WORK TASK:
Rewrite the full material exactly; no line may be skipped.

- - - -

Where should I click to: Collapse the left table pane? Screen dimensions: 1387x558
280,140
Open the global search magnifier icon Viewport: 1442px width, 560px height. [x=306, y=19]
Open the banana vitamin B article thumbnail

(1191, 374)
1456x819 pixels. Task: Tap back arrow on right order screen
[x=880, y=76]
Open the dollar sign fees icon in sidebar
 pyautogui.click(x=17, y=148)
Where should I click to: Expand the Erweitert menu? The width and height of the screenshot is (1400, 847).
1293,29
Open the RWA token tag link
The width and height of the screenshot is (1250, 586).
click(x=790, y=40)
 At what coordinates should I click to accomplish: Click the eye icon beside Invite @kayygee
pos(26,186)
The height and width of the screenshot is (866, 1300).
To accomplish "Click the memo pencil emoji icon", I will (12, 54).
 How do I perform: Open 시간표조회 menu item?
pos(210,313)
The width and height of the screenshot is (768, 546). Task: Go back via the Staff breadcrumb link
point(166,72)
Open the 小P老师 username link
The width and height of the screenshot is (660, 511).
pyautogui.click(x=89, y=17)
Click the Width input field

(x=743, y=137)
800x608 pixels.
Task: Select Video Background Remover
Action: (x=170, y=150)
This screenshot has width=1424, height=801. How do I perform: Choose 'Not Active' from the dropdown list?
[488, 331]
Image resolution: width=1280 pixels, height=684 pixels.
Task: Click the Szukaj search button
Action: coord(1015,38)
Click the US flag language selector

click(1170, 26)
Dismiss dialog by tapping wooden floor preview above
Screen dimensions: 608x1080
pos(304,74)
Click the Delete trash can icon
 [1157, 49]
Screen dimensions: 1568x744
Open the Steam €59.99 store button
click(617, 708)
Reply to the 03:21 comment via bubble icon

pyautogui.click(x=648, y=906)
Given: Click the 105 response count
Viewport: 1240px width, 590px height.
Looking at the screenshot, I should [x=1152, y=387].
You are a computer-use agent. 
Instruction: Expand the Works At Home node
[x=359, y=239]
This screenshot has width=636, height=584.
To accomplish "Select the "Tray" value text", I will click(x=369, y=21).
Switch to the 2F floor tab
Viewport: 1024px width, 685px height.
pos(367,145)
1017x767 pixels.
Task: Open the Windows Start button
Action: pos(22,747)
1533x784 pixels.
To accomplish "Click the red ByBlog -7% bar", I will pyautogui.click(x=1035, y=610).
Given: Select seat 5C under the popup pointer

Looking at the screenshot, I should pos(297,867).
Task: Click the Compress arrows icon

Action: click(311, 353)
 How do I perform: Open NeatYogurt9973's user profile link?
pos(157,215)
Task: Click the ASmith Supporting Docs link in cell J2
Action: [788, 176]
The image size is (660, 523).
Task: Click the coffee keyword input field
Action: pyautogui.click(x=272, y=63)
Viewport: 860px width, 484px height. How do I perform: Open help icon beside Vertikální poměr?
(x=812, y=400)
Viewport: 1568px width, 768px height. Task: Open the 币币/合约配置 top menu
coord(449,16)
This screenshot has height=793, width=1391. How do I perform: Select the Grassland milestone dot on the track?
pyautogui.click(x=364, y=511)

- - - -

THE COMPLETED TASK:
Where should I click to: Collapse the left table pane? Screen dimensions: 1387x558
280,140
Open the global search magnifier icon Viewport: 1442px width, 560px height. [x=306, y=19]
Open the banana vitamin B article thumbnail

(1191, 374)
1456x819 pixels. Task: Tap back arrow on right order screen
[x=880, y=76]
Open the dollar sign fees icon in sidebar
 pyautogui.click(x=17, y=148)
Where should I click to: Expand the Erweitert menu? The width and height of the screenshot is (1400, 847).
1293,29
Open the RWA token tag link
The width and height of the screenshot is (1250, 586).
click(x=790, y=40)
 At what coordinates should I click to accomplish: Click the eye icon beside Invite @kayygee
pos(26,186)
The height and width of the screenshot is (866, 1300).
To accomplish "Click the memo pencil emoji icon", I will (12, 54).
 How do I perform: Open 시간표조회 menu item?
pos(210,313)
The width and height of the screenshot is (768, 546). Task: Go back via the Staff breadcrumb link
point(166,72)
Open the 小P老师 username link
The width and height of the screenshot is (660, 511).
pyautogui.click(x=89, y=17)
Click the Width input field

(x=743, y=137)
800x608 pixels.
Task: Select Video Background Remover
Action: (x=170, y=150)
This screenshot has width=1424, height=801. How do I perform: Choose 'Not Active' from the dropdown list?
[488, 331]
Image resolution: width=1280 pixels, height=684 pixels.
Task: Click the Szukaj search button
Action: coord(1015,38)
Click the US flag language selector

click(1170, 26)
Dismiss dialog by tapping wooden floor preview above
Screen dimensions: 608x1080
pos(304,74)
Click the Delete trash can icon
 [1157, 49]
Screen dimensions: 1568x744
Open the Steam €59.99 store button
click(617, 708)
Reply to the 03:21 comment via bubble icon

pyautogui.click(x=648, y=906)
Given: Click the 105 response count
Viewport: 1240px width, 590px height.
Looking at the screenshot, I should [x=1152, y=387].
You are a computer-use agent. 
Instruction: Expand the Works At Home node
[x=359, y=239]
This screenshot has width=636, height=584.
To accomplish "Select the "Tray" value text", I will click(x=369, y=21).
Switch to the 2F floor tab
Viewport: 1024px width, 685px height.
pos(367,145)
1017x767 pixels.
Task: Open the Windows Start button
Action: pos(22,747)
1533x784 pixels.
To accomplish "Click the red ByBlog -7% bar", I will pyautogui.click(x=1035, y=610).
Given: Select seat 5C under the popup pointer

Looking at the screenshot, I should pos(297,867).
Task: Click the Compress arrows icon

Action: click(311, 353)
 How do I perform: Open NeatYogurt9973's user profile link?
pos(157,215)
Task: Click the ASmith Supporting Docs link in cell J2
Action: [788, 176]
The image size is (660, 523).
Task: Click the coffee keyword input field
Action: pyautogui.click(x=272, y=63)
Viewport: 860px width, 484px height. How do I perform: Open help icon beside Vertikální poměr?
(x=812, y=400)
Viewport: 1568px width, 768px height. Task: Open the 币币/合约配置 top menu
coord(449,16)
This screenshot has height=793, width=1391. How do I perform: Select the Grassland milestone dot on the track?
pyautogui.click(x=364, y=511)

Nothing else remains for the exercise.